- [TASK INPUTS]
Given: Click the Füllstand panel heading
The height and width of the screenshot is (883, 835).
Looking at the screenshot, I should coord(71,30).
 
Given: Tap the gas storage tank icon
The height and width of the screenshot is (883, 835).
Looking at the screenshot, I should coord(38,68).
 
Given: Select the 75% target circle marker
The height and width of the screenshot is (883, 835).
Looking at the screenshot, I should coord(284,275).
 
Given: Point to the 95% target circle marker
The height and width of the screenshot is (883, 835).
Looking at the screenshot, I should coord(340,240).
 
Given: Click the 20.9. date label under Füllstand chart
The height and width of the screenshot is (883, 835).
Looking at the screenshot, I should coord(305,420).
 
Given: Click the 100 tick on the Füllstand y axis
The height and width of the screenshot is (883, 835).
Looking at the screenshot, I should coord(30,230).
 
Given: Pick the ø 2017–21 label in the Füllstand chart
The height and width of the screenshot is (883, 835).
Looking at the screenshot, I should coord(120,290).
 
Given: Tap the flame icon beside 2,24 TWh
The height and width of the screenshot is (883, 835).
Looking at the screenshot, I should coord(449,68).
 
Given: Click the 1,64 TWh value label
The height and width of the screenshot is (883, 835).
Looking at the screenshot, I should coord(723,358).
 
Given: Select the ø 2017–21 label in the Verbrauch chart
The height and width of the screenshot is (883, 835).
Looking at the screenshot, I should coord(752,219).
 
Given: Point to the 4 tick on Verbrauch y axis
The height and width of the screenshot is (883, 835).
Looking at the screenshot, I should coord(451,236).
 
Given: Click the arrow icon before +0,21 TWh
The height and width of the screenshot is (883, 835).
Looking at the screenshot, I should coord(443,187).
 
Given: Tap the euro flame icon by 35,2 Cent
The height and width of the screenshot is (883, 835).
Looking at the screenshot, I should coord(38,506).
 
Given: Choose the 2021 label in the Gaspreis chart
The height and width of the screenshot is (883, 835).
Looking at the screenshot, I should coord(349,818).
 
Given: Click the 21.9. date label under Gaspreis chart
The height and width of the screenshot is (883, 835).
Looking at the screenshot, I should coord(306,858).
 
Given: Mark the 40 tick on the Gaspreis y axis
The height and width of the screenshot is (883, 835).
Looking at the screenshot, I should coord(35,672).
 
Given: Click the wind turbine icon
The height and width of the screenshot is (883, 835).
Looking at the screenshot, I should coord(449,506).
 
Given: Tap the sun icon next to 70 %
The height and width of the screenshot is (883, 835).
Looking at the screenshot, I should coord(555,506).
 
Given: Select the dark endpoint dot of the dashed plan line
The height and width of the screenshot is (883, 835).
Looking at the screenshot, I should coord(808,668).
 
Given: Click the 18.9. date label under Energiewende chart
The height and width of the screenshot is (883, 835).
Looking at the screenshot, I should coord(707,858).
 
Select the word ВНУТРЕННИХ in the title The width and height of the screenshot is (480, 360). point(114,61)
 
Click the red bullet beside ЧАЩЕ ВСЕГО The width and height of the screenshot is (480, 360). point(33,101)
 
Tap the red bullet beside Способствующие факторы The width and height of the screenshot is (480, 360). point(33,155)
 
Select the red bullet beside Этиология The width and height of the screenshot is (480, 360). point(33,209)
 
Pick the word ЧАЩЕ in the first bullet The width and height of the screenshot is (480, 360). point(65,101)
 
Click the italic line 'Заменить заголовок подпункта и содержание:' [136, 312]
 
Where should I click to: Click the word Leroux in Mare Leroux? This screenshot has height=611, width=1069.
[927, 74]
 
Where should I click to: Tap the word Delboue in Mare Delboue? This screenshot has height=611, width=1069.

- [REQUIRED TASK] Write out the material again from its first line up to and including the line with "Given: Click the 21.9.", requests included. Multiply every coordinate in the answers by 2 and round to whole numbers, with halves rounded up.

- [TASK OUTPUT]
Given: Click the Füllstand panel heading
The height and width of the screenshot is (883, 835).
Looking at the screenshot, I should coord(142,60).
 
Given: Tap the gas storage tank icon
The height and width of the screenshot is (883, 835).
Looking at the screenshot, I should coord(76,136).
 
Given: Select the 75% target circle marker
The height and width of the screenshot is (883, 835).
Looking at the screenshot, I should coord(568,550).
 
Given: Point to the 95% target circle marker
The height and width of the screenshot is (883, 835).
Looking at the screenshot, I should coord(680,480).
 
Given: Click the 20.9. date label under Füllstand chart
The height and width of the screenshot is (883, 835).
Looking at the screenshot, I should coord(610,840).
 
Given: Click the 100 tick on the Füllstand y axis
The height and width of the screenshot is (883, 835).
Looking at the screenshot, I should coord(60,460).
 
Given: Pick the ø 2017–21 label in the Füllstand chart
The height and width of the screenshot is (883, 835).
Looking at the screenshot, I should coord(240,580).
 
Given: Tap the flame icon beside 2,24 TWh
The height and width of the screenshot is (883, 835).
Looking at the screenshot, I should coord(898,136).
 
Given: Click the 1,64 TWh value label
The height and width of the screenshot is (883, 835).
Looking at the screenshot, I should coord(1446,716).
 
Given: Select the ø 2017–21 label in the Verbrauch chart
The height and width of the screenshot is (883, 835).
Looking at the screenshot, I should coord(1504,438).
 
Given: Point to the 4 tick on Verbrauch y axis
The height and width of the screenshot is (883, 835).
Looking at the screenshot, I should coord(902,472).
 
Given: Click the arrow icon before +0,21 TWh
The height and width of the screenshot is (883, 835).
Looking at the screenshot, I should coord(886,374).
 
Given: Tap the euro flame icon by 35,2 Cent
The height and width of the screenshot is (883, 835).
Looking at the screenshot, I should coord(76,1012).
 
Given: Choose the 2021 label in the Gaspreis chart
The height and width of the screenshot is (883, 835).
Looking at the screenshot, I should coord(698,1636).
 
Given: Click the 21.9. date label under Gaspreis chart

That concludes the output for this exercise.